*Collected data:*
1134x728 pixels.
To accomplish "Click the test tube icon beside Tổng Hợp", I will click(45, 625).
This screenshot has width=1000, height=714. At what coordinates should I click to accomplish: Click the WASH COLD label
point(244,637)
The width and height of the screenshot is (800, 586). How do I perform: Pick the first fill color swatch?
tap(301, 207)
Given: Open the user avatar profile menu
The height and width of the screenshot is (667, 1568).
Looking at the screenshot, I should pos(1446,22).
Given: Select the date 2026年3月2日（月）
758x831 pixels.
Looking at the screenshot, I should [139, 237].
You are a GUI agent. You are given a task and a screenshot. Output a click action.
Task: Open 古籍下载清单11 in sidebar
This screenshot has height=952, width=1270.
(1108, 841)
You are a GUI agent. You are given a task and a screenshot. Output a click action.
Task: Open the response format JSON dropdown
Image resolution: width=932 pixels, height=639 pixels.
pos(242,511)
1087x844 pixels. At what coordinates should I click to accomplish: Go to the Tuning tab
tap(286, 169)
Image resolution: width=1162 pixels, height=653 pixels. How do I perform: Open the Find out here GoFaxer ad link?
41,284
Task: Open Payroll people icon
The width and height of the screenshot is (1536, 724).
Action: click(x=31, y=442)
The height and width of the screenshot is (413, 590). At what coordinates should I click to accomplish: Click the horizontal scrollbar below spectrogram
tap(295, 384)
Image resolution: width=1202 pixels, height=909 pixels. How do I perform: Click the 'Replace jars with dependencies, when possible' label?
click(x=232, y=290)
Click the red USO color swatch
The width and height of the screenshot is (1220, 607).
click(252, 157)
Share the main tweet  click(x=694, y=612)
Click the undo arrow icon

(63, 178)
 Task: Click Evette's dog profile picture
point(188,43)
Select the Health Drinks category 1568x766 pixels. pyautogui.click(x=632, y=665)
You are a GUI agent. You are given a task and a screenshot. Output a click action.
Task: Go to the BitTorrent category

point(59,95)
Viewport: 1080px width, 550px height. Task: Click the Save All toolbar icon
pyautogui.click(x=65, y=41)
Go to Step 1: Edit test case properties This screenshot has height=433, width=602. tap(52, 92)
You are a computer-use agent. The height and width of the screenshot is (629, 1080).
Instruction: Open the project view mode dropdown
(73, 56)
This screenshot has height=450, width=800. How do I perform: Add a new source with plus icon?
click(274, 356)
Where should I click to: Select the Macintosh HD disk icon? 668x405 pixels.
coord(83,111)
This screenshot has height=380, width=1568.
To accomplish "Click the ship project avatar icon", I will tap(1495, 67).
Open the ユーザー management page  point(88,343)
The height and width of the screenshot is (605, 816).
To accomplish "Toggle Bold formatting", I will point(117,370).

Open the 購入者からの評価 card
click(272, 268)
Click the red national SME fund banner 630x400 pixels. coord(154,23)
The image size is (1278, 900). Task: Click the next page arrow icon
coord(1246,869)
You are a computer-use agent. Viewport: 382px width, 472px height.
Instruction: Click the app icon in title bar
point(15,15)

*What is needed:*
Where a line in the records above contains the string "computer", return that line.

*Response area:*
You are a computer-use agent. The height and width of the screenshot is (629, 1080).
You are a computer-use agent. Viewport: 382px width, 472px height.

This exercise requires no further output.